Victory creates an ex post facto sense of inevitability, so it’s worth remembering how unlikely Bill DeBlasio’s win seemed just a few months ago, when Quinn was still thought to be Bloomberg’s anointed successor. Last spring, I went to a forum at New York Law School where all the candidates except Weiner (who hadn’t announced yet) were present. I was dumbstruck by how dull and tentative Thompson seemed and how grating and full of herself Quinn was. DeBlasio, on the other hand, seemed smart, confident, and knowledgeable, and for a guy reporters often call “professorial,” he was notably lacking in condescension. The only thing missing was the sense that voters might actually gravitate towards him. But–and in a world in which an all-present media never stops telling us what we are thinking and feeling it’s important to keep this in mind–sometimes the conventional wisdom is completely wrong.

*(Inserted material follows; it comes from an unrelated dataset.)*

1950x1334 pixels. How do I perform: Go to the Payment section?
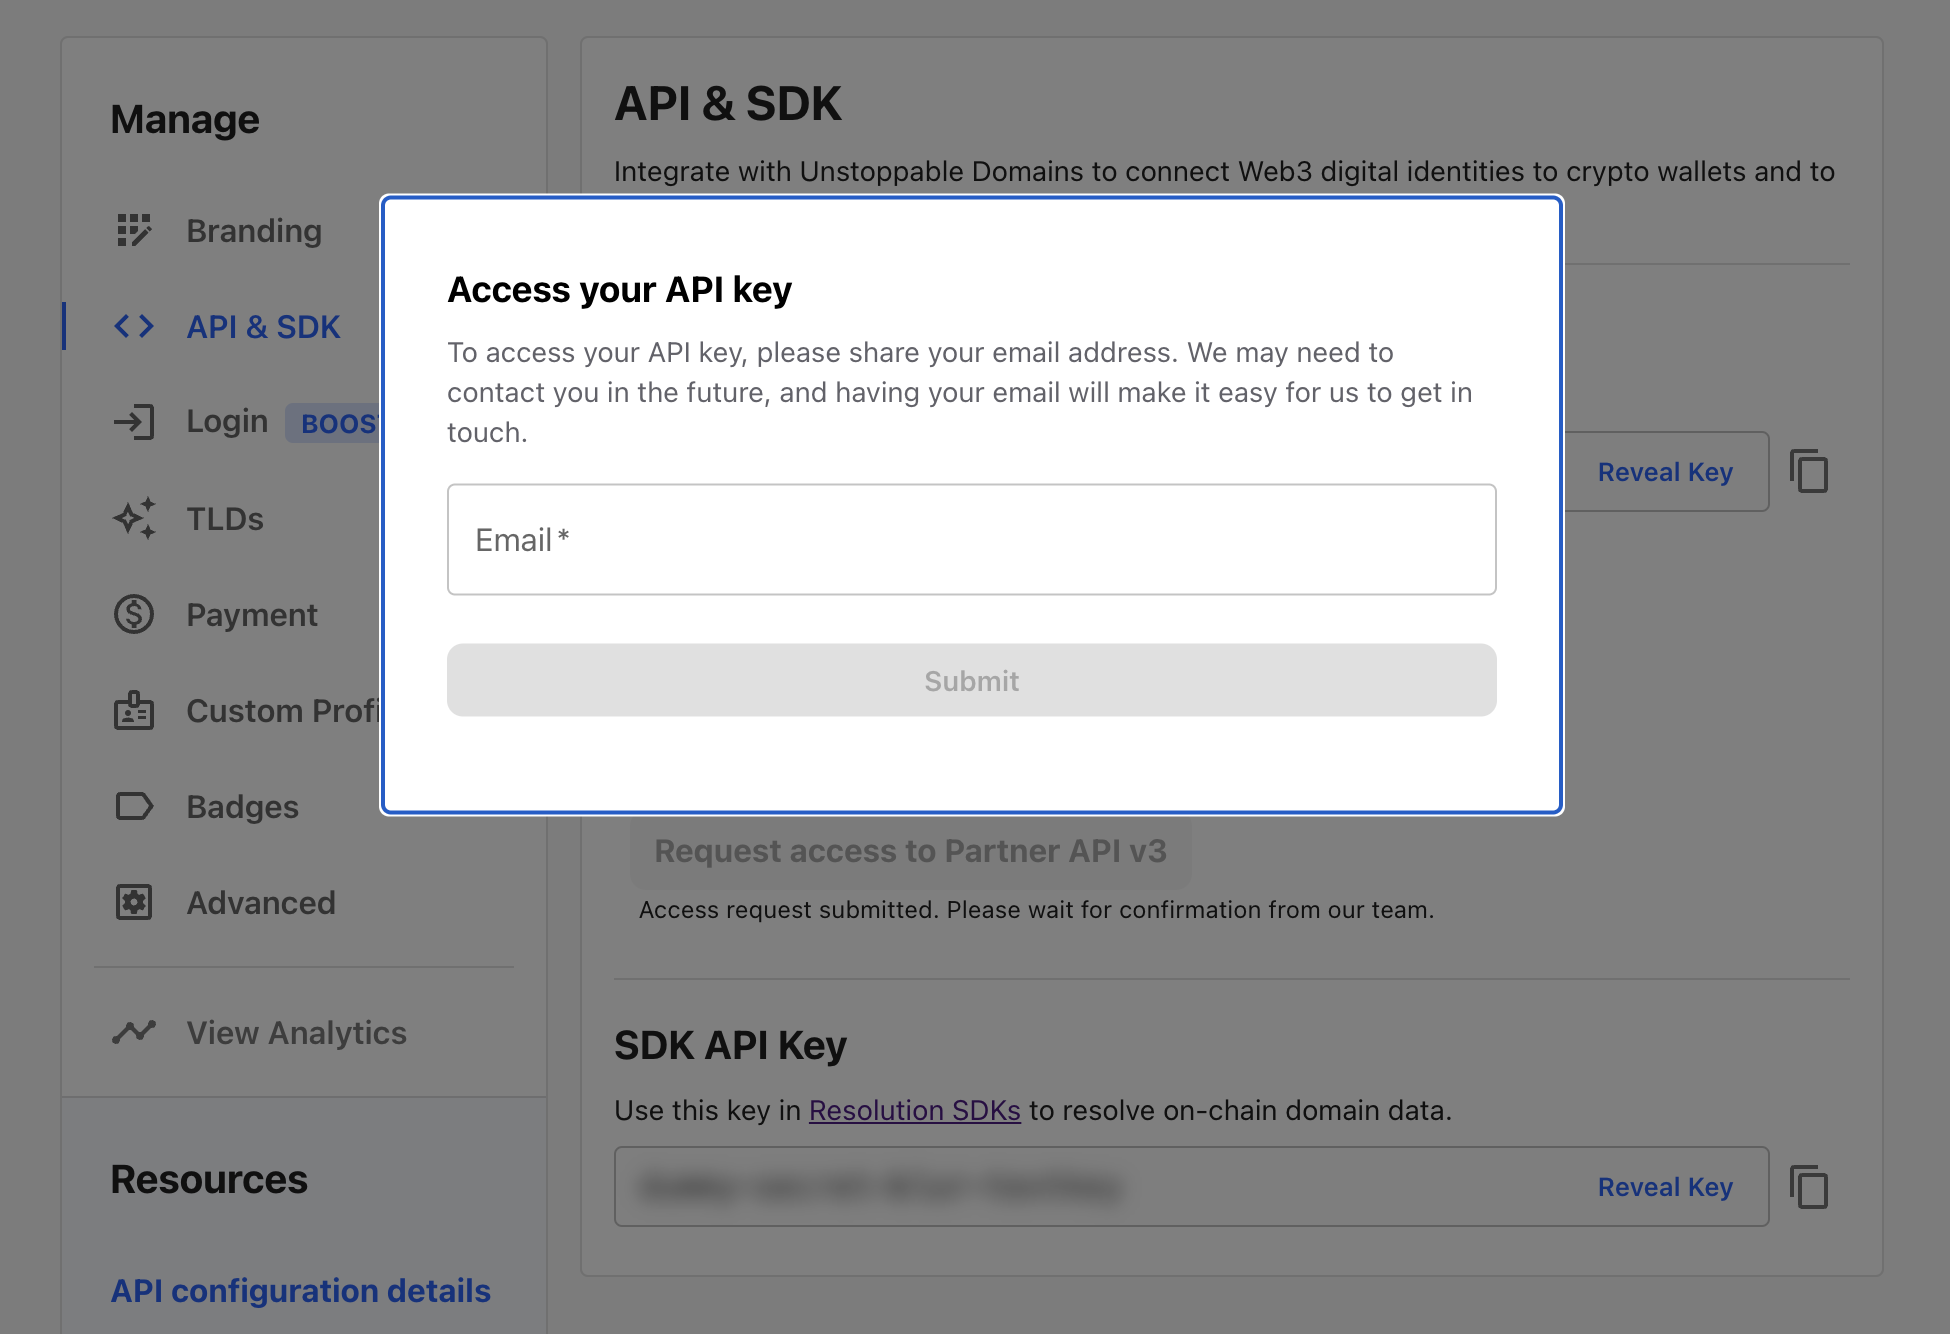point(252,615)
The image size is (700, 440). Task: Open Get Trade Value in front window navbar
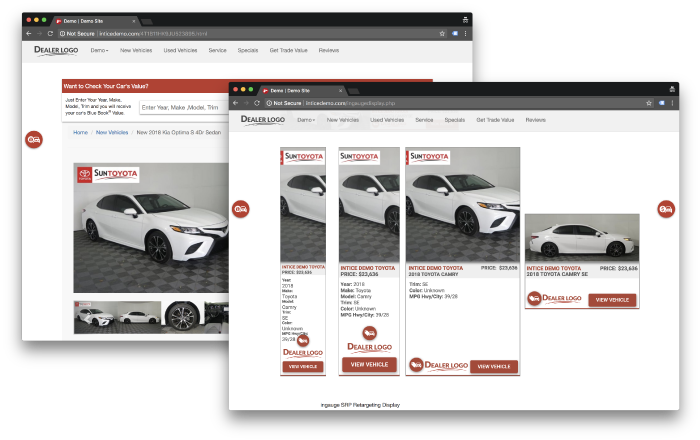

For all his schoolmarmishness and thin skin, Bloomberg really has been a more-than-competent mayor in many ways. But while running a city for the benefit of the very rich might be a winning strategy for economic development (some income does trickle down), it has a way of alienating voters eventually–especially after you bought yourself an extra term.
Think about it: the average rent on a NYC apartment surged past $3000 this summer. The city’s per capita income, on the other hand, was $31,796; its median household income just $56,951. To point that out isn’t to engage in class warfare–it’s simply to acknowledge the truth. If the people in the media and the center left establishment didn’t make so much money themselves (and more importantly, answer to people who make even more), they would have seen the writing on the wall.
I’m guessing that the next phase of the election will be fought over some out-of-context thing that DeBlasio said 20 years ago about sex, drugs, Israel, Muslims, or some other hot-button cultural issue. I don’t know what else the Republicans will have to throw at him, but they’re going to have a hard time winning the white blue collar votes that put Giuliani and Koch over the top, because when a Democrat talks about soaking the rich today, the working class no longer thinks they’re talking about them. And when a Republican appeals to the middle class, they know they’re really reaching out to the rich.